Authorities imposed a curfew in Swat's main town Mingora as a precautionary measure but eyewitnesses quoted by local TV channels reported that heavily armed Taliban cadres have again started patrolling the main town.
Tensions soared between the government, which is under heavy US pressure to fight the militants and not talk to them and Taliban radicals who rejected the provincial government's move to constitute new Islamic courts saying they were not consulted.
Rising uncertainty over then deal, have raised prospects of Pakistani authorities expanding operations to flush out Taliban from Swat too. Pakistan military had killed over 200 militants in six days of fighting in adjoining Buner and Dir districts.
Militants ambushed an army convoy killing a soldier in a part of Bari Kot region of the Swat valley. The radicals used rockets and assault rifles in the attack, which was repulsed by security forces. "(Security) forces are attacking us and our fighters are also retaliating," Khan told The News daily in the wake of the launch of operations against the Taliban in Dir and Buner districts, which like Swat are part of the Malakand division of the NWFP.
Muslim Khan said the Taliban fighters "would now attack security forces and government figures everywhere." Claiming that Pakistan's rulers were obeying "every directive of US President Barack Obama," he said. "We will also act in other cities of Pakistan but will not target the general public."

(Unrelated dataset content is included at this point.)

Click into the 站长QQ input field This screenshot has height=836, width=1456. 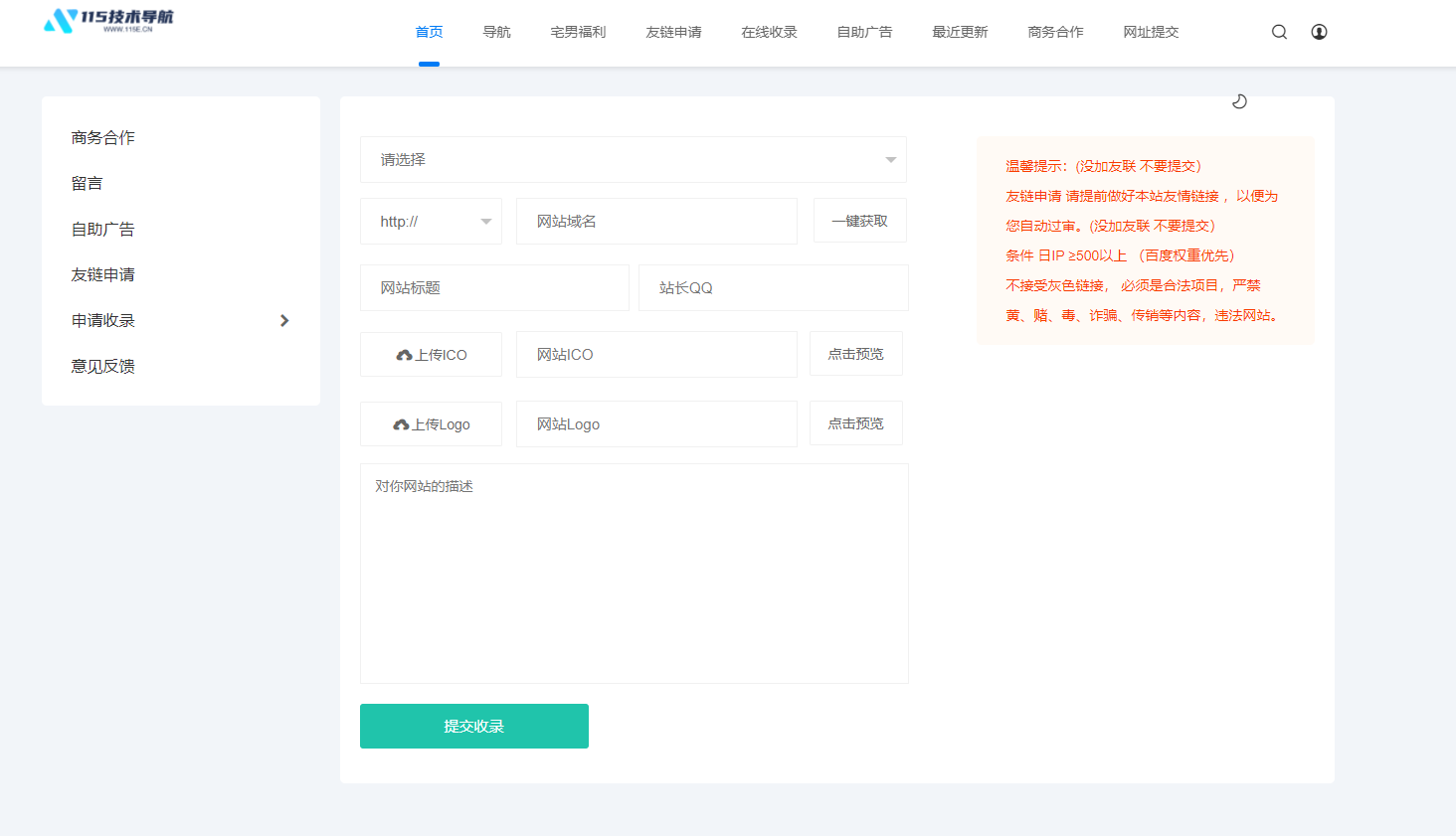pos(773,288)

The spokesman said the Taliban would not harm members of the Awami National Party, which rules the NWFP, it they support the militants. "But if they sided with the government, they too will become our target. However, our main target will be security forces and the rulers of Pakistan," he warned. He ruled out the involvement of India and Afghanistan in the unrest in Swat and said "no outside elements" were involved in the issue. When Awami National Party spokesman Zahid Khan was asked about the dissolution of the peace agreement in Swat, he said the party had signed the accord with Tehrik-e-Nifaz-e-Shariah Muhammadi chief Sufi Muhammad and not with the Taliban. He said the Taliban had violated "the accord time and again".